The founders admit that both getting funding and getting insurers interested has been challenging because they are pushing into a traditional industry with little interest in innovation.

“Disrupting this industry is not as sexy as disrupting retail, an industry that is seen as a low-hanging fruit. And we are disrupting the disrupters,” says Shanmuga. The telematics device players were seen as disruptors within the insurance industry but DraVA feels their model is not sustainable because of device cost, an unsolvable equation. “A lot of them got their funding by playing the IoT card,” he explains.

Koh and Shanmuga do, however, have hope that DraVA will succeed in the space. Koh says that the insurers are not too far away from understanding what DraVA can offer them. “Although those players started earlier than us and have more funding, none of them has sealed a deal with an insurance company yet. In that sense we feel validated to say where we are at an equal footing to them.”

Once DraVA does seal a partnership with an insurance provider, it is looking at a win-win situation: “Together we will develop a product that doesn’t yet exist, the insurer doesn’t have to share data with a competitor, and DraVa identifies new target markets for them,” explains Koh.

This sounds like a perfect idea and would certainly work in an ideal world, but the challenge that DraVA and local insurers face is that nobody knows how to analyse and translate the data into a workable insurance policy. This is something that has to be worked out. 

“Realistically we have to get this done by the middle of the year,” says Koh. Shanmuga adds that DraVA’s other projects – working with driving schools and putting together a driving safety campaign in schools will run parallel to this.

Ready markets

The DraVA team is no stranger to hard work and growth; the app was launched and improvements made within six months of ideation and the MaGIC workshop. Koh attributes part of the initial growth to the MDEC Fintech Bootcamp it participated in, in September 2016, where it leveraged on networking opportunities and learnings from experts.

DraVA has had no external funding – though it is driving for funding - and is running very lean, both in the money sense and in product improvement. Shanmuga, who is chief technical officer, says that the app is being continuously improved based on user feedback. “In that sense we are quite agile. This kind of continuous improvement is part of our product development.”

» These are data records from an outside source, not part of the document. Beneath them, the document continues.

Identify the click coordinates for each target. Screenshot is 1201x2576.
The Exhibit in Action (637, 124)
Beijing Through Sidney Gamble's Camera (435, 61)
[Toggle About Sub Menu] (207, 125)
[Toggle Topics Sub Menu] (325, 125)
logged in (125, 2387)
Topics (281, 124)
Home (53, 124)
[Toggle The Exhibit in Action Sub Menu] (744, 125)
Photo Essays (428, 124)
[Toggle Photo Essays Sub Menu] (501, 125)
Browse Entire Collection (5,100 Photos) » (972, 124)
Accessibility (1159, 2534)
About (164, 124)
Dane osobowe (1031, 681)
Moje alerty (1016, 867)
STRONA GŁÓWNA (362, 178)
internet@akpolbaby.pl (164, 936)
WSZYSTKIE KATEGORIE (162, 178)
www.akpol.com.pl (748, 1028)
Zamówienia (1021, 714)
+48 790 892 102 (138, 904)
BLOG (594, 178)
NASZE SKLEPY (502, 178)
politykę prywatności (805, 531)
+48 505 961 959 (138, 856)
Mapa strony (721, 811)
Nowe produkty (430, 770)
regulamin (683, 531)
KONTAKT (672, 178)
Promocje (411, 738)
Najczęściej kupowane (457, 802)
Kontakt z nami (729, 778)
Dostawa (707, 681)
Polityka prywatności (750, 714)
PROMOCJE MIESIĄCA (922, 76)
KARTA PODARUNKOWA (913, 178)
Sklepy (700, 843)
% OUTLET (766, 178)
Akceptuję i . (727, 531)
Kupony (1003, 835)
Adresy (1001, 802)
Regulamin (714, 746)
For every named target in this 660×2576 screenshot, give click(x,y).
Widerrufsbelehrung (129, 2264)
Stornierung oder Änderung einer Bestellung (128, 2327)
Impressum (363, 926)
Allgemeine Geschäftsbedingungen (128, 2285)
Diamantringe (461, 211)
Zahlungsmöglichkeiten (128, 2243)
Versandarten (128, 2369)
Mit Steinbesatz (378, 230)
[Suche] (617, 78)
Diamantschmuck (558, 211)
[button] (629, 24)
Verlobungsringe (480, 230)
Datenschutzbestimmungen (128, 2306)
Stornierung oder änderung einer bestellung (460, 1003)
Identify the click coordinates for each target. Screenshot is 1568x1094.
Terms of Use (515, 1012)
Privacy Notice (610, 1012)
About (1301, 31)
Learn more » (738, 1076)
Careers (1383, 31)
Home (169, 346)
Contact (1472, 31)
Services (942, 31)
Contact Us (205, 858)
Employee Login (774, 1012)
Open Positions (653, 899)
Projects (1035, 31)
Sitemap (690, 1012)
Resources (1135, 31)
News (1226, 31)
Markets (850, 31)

Besides the potential insurance partnership, DraVA is looking to recruit more driving schools into its fold – 10 schools in the Klang Valley in next few months. There are also regional plans; DraVA was asked to think regional at the bootcamp.

“There are few markets that share the same problems as Malaysia - Thailand, Indonesia, Philippines and Vietnam,” says Koh.  DraVA has no intentions to go into Singapore for a few reasons: there are few drivers, drivers are more disciplined in terms of road safety and cost of operations is high.

“If we don’t get funding, there’s no point burning our dollars there. There are more ready markets for us where the DraVA concept will work very well,” he says.